I started to write a short post about blind peer review, but it fragmented into a bunch of barely-related musings.
TL;DR: Something something peer review.
[A] With blind peer review, there is the danger that a referee will have heard the paper at a conference or read a draft on-line.1 On balance, I think the potential benefits of scholarly communication outweigh the potential harm of maybe breaking the seal of anonymity.
Here’s the normative situation as I see it: Authors shouldn’t hide their work from other philosophers, and they should share freely. The only expectation of secrecy is in actually submitting the paper.
So it is great to share drafts with people even though they might eventually be considered as a potential referee for the paper. If they give helpful feedback, then the paper you end up submitting will be better. Yet it would be vicious just to e-mail potential referees and tell them about the paper so that they know it’s yours.
In preparing a paper for submission, one tries to remove identifying references. It’s hard to do when one has written on the topic before, but one must try.
[B] As a referee, you’re not supposed to know who the author is. I recently agreed to review a paper, started reading, and halfway through thought that I had probably heard a distant predecessor of the paper at a conference. I couldn’t clearly remember who had presented the dimly-recalled conference paper, and I wasn’t sure this was the same author in any case. I mentioned my vague recollection to the editors when I turned in my report. The editors could decide how to weigh my fuzzy non-blindness in their decision.
I’m not convinced we should struggle to make the system more anonymous than this.
[C] In discussions of a recent hoax-paper broohaha, one point that several commentators made is that peer review is meant to catch incompetently bad papers but not fraudulent ones. Referees do not make a forensic review of the research to ensure integrity. For disciplines that rely on data, a paper that reports interesting results can often be worth publishing even if its analysis is a bit nutty.
For disciplines that do not rely on data, it is less clear what it means to be a fraudulent paper. Imagine that an author makes convincing arguments but makes them insincerely. This can make a contribution to the literature in a way that presenting intriguing but falsified data cannot.
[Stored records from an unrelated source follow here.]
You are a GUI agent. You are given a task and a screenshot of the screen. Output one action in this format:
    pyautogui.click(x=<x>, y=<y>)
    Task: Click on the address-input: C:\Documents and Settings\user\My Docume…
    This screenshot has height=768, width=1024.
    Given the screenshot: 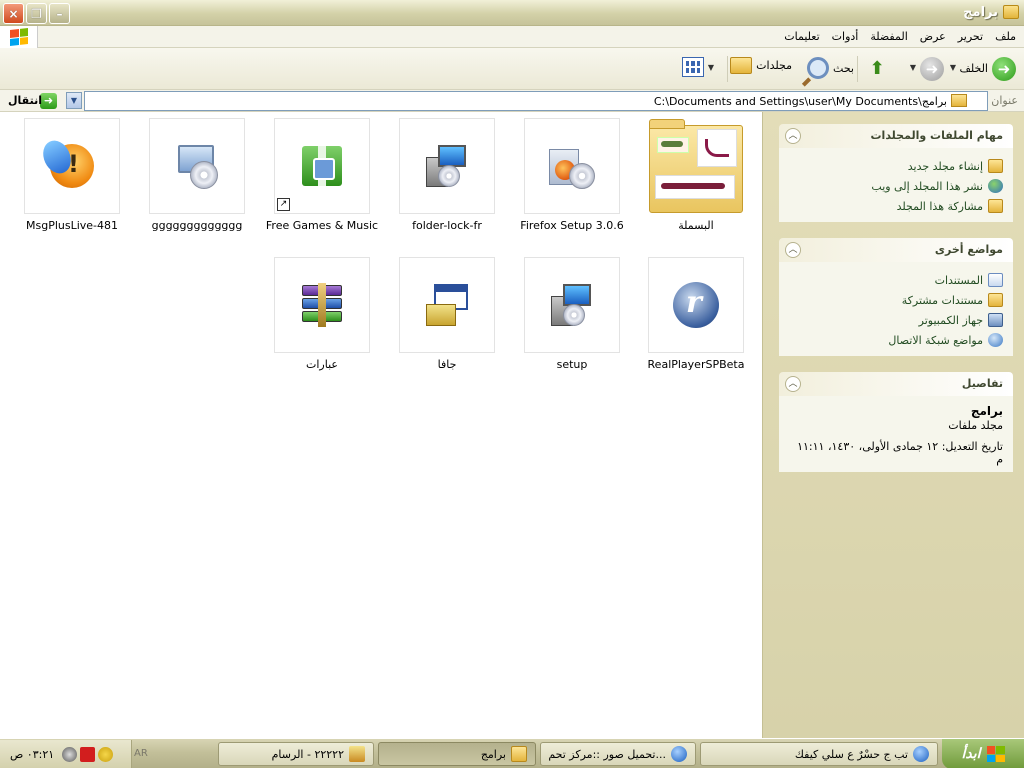 What is the action you would take?
    pyautogui.click(x=536, y=101)
    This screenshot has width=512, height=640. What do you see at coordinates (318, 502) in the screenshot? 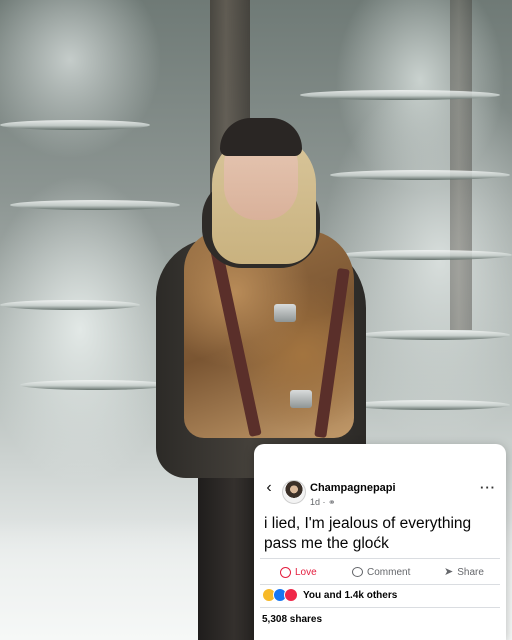
I see `post-timestamp: 1d ·` at bounding box center [318, 502].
[D] I once submitted a paper to a journal that practices triple-blind review.2 Shortly after submitting, I received an invitation to referee my paper. The instructions from the journal were adamant that if I knew who the author was— even if I was the author— I should decline without comment. Saying anything to the editor might contaminate the triple-blind evaluation. So I said nothing.
Given that the instructions to potential referees covered the case in which it was the referee’s own paper, this must be a regular occurrence. I wonder what would have happened if I had agreed to be a referee and had reviewed the paper.3
- I’ve blogged about this before, in the distant past.
- This means that authors do not know who is refereeing their paper, referees are not told whose paper they are reviewing, and the editors do not know the author when they invite referees.
- It would have been too brazen to laud my own paper and recommend acceptance, so I probably would have pointed out a few shortcomings and recommended that it be revised.
In the applied physics/mat sci world, journals are all single-blind, and this is the only way that makes sense. We all cite our own papers in the introduction, so even with the author’s names stripped out you can pretty much tell what group a paper came from.
Interestingly, though, it does create a bit of an issue with regard to objectivity. Let it be said that most of the papers I get to review are garbage, and I recommend rejection for probably 80-85%. But for the ones that are valid (i.e. the data supports the conclusions), what we struggle with is /importance/. Because science journals are hierarchical due to impact factor, one always says “yes, this is ok, but is it really worthy of APL?” And it becomes a problem particularly in that the very top tier journals like Science and Nature will readily publish the work of the most famous people, because of name recognition moreso than based on the quality of the particular paper. This sets up a feedback loop where such papers beget more funding, thus more work, and thus more papers in high impact journals. Not that these people don’t do good work, but that their prestige is certainly part of the evaluation.
In philosophy: Citation to an author’s own work can be in the third person, and some journals even encourage to just remove as many of those self-references as possible. Alternately, references to an author’s own work can be replaced with something like [redacted for the purpose of blind review]. The latter strategy has the problem that it may be clear who’s been redacted, if the author is someone who ought to be cited.
There is still an issue with deciding whether something is significant enough, but double-blind review is usually more-or-less possible and reduces (even if it doesn’t eliminate) the influence of an author’s prestige.